(Work request):
Set down exactly the lines in the records below that run from the line with "ΣΤΡΑΤΙΩΤΙΚΕΣ ΣΥΝΤΑΞΕΙΣ (160, 1049)" to the line with "ΜΠΛΑΒΕΡΗΣ (151, 968)", inclusive, and nothing more.

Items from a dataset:
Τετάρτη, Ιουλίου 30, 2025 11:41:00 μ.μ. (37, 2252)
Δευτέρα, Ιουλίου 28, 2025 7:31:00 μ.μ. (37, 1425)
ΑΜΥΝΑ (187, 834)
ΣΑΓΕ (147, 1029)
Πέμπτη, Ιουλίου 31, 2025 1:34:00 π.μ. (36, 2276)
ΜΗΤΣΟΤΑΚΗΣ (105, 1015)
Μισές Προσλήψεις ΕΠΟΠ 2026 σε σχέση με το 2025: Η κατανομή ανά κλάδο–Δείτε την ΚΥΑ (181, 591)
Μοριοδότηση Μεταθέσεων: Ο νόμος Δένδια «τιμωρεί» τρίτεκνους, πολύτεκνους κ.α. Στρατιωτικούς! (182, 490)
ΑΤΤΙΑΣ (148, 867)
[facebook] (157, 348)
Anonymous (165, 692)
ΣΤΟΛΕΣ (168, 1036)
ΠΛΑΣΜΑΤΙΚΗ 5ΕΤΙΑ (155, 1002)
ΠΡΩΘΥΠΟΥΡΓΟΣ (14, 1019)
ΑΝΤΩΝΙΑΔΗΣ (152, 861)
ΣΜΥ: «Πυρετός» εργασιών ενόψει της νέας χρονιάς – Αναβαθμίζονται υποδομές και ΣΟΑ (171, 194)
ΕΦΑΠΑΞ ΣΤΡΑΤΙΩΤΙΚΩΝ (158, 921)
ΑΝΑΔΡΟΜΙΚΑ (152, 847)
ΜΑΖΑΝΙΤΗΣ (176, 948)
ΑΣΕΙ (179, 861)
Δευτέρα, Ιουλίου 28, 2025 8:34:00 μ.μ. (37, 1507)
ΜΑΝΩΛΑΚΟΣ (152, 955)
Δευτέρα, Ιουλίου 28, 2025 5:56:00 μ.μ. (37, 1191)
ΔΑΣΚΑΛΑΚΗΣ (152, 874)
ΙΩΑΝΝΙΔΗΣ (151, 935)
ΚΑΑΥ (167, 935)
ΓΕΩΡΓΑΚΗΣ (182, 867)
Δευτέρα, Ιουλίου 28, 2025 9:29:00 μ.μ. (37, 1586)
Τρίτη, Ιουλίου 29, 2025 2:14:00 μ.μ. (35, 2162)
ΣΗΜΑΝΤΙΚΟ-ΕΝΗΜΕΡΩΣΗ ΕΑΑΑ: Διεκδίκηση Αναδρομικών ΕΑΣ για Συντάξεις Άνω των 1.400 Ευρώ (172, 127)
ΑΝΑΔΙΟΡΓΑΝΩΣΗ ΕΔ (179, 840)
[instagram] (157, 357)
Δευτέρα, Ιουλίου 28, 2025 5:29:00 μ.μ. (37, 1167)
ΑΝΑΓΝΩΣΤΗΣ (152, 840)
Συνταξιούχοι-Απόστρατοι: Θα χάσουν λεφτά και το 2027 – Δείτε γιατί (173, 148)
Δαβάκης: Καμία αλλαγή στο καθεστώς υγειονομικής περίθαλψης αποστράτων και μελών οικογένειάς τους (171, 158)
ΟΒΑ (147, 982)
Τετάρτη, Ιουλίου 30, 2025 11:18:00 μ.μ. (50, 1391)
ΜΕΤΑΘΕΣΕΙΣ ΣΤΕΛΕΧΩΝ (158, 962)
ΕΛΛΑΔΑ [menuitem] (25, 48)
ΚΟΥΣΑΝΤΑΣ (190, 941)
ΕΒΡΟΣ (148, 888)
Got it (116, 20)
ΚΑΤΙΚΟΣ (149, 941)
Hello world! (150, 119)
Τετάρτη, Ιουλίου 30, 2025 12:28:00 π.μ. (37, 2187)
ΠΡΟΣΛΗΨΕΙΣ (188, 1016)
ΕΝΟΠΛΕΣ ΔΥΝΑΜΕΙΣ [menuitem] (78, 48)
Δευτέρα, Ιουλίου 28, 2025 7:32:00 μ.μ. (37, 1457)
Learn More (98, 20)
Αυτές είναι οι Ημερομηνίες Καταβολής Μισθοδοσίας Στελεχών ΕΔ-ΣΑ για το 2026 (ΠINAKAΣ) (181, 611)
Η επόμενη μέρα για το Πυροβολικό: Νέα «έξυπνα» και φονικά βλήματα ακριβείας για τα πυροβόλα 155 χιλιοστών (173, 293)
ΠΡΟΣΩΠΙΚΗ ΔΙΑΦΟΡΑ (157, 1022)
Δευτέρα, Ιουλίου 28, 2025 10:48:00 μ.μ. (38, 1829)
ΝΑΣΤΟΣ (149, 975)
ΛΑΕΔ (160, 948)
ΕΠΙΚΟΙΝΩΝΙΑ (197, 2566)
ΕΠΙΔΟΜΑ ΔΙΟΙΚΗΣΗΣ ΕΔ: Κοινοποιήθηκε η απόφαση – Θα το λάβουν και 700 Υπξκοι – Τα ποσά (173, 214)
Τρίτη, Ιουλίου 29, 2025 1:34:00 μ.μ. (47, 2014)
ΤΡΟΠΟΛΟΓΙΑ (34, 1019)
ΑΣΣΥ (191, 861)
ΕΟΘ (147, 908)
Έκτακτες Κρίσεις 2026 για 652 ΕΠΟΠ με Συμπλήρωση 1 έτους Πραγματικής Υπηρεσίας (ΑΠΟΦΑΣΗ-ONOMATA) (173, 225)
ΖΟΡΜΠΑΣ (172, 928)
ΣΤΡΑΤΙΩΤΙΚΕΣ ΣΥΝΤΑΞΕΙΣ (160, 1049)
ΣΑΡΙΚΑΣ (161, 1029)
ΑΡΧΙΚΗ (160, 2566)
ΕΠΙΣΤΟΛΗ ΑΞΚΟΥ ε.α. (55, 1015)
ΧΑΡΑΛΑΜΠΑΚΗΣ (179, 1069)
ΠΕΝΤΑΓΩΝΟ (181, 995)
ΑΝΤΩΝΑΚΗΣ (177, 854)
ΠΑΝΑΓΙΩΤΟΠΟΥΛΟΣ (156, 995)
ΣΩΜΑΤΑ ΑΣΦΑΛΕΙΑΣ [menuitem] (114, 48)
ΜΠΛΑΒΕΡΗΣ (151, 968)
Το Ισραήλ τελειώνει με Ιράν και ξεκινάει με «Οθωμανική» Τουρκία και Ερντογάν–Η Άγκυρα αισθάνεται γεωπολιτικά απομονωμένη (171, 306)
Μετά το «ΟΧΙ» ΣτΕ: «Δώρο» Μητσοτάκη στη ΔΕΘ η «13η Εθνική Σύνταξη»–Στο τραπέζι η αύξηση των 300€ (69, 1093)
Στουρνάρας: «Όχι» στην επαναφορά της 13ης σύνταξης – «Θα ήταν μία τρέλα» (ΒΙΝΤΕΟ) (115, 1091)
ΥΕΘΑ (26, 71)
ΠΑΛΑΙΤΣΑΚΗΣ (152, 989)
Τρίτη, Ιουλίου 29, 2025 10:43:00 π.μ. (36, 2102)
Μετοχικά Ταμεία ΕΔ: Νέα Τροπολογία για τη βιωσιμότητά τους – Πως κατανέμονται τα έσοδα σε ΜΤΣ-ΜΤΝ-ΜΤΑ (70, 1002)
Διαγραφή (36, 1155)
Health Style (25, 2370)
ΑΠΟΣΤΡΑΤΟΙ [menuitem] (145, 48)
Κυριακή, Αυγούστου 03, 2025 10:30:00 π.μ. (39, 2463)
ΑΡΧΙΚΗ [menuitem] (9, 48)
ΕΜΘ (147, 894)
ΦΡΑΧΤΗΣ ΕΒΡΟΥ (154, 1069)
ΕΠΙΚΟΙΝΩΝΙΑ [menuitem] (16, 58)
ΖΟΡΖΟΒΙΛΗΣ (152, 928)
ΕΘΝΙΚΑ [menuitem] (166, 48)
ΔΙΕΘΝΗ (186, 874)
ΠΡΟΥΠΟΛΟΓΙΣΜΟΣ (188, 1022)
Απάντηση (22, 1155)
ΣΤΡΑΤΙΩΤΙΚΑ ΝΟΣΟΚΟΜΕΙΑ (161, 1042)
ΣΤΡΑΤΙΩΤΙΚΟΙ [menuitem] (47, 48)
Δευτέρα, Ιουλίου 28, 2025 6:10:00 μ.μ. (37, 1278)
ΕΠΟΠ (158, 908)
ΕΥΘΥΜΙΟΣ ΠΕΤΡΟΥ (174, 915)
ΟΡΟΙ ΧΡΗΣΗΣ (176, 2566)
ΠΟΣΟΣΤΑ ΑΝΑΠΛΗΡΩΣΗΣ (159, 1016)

(Answer to this task):
ΣΤΡΑΤΙΩΤΙΚΕΣ ΣΥΝΤΑΞΕΙΣ (160, 1049)
ΣΑΡΙΚΑΣ (161, 1029)
ΑΡΧΙΚΗ (160, 2566)
ΕΠΙΣΤΟΛΗ ΑΞΚΟΥ ε.α. (55, 1015)
ΧΑΡΑΛΑΜΠΑΚΗΣ (179, 1069)
ΠΕΝΤΑΓΩΝΟ (181, 995)
ΑΝΤΩΝΑΚΗΣ (177, 854)
ΠΑΝΑΓΙΩΤΟΠΟΥΛΟΣ (156, 995)
ΣΩΜΑΤΑ ΑΣΦΑΛΕΙΑΣ [menuitem] (114, 48)
ΜΠΛΑΒΕΡΗΣ (151, 968)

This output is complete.